**Brief**.
Would you repeat, exactly as given, the line with "Надежный брокер Alpari" and every line after it to the end of the entries?

**Data excerpts**.

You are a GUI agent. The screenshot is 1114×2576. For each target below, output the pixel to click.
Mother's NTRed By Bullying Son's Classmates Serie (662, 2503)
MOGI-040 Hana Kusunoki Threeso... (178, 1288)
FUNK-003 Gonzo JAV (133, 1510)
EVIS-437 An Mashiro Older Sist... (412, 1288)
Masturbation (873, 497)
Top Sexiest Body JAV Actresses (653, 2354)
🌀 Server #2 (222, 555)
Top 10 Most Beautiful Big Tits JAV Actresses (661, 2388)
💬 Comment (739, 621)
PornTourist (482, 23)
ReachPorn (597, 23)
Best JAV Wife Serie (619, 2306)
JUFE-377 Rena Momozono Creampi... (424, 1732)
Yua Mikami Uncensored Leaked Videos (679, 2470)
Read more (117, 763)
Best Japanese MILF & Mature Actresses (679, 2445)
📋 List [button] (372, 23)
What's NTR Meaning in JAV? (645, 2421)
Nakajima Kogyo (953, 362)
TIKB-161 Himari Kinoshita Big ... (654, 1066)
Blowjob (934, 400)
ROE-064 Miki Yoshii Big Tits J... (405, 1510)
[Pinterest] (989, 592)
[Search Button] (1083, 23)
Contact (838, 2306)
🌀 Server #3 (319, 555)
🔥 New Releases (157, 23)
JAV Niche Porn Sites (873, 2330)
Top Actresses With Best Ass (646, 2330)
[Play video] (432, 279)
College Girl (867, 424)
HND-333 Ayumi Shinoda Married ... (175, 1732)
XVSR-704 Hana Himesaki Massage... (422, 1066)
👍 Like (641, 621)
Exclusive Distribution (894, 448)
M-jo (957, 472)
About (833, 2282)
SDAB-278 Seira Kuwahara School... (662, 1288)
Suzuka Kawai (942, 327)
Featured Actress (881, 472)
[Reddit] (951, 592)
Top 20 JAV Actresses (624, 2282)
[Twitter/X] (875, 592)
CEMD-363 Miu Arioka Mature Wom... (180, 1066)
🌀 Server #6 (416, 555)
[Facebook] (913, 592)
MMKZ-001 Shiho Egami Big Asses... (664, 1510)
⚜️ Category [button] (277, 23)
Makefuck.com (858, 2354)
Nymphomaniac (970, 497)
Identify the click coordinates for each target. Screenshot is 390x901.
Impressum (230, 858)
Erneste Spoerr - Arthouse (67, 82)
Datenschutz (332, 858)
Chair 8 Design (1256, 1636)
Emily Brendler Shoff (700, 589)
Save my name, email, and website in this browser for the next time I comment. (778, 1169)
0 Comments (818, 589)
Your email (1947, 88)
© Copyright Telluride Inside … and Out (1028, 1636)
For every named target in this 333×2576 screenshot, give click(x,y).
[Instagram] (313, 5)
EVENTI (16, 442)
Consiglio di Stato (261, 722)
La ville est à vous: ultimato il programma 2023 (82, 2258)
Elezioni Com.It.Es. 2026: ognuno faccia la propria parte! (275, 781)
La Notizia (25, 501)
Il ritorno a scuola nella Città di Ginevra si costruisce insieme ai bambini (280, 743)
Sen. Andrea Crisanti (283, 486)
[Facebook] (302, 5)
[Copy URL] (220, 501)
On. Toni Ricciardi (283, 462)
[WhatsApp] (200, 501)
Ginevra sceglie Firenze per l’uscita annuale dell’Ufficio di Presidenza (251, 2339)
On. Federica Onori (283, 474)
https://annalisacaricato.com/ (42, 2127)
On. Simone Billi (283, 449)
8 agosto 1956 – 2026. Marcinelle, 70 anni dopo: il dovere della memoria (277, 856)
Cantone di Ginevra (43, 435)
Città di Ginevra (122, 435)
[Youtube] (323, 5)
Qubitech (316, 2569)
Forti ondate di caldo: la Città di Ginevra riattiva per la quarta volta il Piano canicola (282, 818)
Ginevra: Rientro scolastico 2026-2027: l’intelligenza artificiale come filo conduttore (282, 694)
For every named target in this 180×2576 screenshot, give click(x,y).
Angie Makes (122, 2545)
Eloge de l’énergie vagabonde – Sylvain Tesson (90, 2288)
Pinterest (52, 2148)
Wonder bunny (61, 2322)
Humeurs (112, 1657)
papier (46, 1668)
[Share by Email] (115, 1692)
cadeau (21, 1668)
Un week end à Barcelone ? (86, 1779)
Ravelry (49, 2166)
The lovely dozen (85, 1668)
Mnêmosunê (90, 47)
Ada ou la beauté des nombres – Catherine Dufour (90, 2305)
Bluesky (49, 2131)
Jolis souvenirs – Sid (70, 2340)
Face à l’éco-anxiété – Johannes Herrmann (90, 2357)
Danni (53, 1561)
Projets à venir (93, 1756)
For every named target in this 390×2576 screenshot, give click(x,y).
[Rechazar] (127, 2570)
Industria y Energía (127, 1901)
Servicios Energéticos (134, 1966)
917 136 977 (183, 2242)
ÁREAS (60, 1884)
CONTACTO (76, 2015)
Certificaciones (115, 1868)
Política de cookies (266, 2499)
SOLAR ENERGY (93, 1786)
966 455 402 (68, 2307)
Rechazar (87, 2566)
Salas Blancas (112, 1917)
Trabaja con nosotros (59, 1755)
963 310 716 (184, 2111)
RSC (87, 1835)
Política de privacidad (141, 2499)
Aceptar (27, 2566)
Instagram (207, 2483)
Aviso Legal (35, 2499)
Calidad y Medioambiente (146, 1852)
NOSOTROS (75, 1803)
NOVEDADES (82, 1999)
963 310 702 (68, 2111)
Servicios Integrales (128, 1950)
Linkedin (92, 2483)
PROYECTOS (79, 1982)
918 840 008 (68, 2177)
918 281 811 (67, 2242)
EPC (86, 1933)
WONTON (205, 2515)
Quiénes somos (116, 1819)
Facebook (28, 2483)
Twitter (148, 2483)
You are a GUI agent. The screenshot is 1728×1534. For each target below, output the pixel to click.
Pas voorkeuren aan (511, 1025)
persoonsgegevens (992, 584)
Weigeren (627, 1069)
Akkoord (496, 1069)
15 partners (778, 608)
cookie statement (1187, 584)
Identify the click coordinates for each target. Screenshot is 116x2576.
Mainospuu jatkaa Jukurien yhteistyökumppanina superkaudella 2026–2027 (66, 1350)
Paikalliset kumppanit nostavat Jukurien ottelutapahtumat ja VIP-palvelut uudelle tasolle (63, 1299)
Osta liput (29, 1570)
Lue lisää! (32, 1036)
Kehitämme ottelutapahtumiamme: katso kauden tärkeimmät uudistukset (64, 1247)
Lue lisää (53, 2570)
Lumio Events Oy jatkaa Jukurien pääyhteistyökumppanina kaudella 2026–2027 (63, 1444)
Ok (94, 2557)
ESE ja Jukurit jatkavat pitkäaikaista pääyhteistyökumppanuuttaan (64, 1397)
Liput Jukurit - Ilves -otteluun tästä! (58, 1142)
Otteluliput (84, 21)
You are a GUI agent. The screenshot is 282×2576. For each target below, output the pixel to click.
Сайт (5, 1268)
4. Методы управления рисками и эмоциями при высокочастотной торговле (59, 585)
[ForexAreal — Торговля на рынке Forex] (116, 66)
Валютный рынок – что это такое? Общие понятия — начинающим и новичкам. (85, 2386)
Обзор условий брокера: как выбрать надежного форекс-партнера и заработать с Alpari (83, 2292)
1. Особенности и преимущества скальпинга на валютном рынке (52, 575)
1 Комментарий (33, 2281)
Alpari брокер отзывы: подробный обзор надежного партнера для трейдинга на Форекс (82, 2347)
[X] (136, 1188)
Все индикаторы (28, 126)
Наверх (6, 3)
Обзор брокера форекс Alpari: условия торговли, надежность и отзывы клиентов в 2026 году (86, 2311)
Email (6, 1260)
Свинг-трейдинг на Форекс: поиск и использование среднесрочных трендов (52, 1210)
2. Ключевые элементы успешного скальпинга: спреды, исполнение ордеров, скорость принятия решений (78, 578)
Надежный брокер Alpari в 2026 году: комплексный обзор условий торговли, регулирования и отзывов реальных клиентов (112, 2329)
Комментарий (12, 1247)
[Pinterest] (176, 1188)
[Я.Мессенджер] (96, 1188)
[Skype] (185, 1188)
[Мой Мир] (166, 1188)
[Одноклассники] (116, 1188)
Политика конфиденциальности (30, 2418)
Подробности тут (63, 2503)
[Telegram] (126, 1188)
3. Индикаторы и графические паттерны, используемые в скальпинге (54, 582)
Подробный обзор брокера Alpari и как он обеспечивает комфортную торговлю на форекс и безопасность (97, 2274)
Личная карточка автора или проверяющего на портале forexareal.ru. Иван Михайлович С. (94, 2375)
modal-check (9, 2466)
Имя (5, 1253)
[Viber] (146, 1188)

**Worked solution**.
Надежный брокер Alpari в 2026 году: комплексный обзор условий торговли, регулирования и отзывов реальных клиентов (112, 2329)
Комментарий (12, 1247)
[Pinterest] (176, 1188)
[Я.Мессенджер] (96, 1188)
[Skype] (185, 1188)
[Мой Мир] (166, 1188)
[Одноклассники] (116, 1188)
Политика конфиденциальности (30, 2418)
Подробности тут (63, 2503)
[Telegram] (126, 1188)
3. Индикаторы и графические паттерны, используемые в скальпинге (54, 582)
Подробный обзор брокера Alpari и как он обеспечивает комфортную торговлю на форекс и безопасность (97, 2274)
Личная карточка автора или проверяющего на портале forexareal.ru. Иван Михайлович С. (94, 2375)
modal-check (9, 2466)
Имя (5, 1253)
[Viber] (146, 1188)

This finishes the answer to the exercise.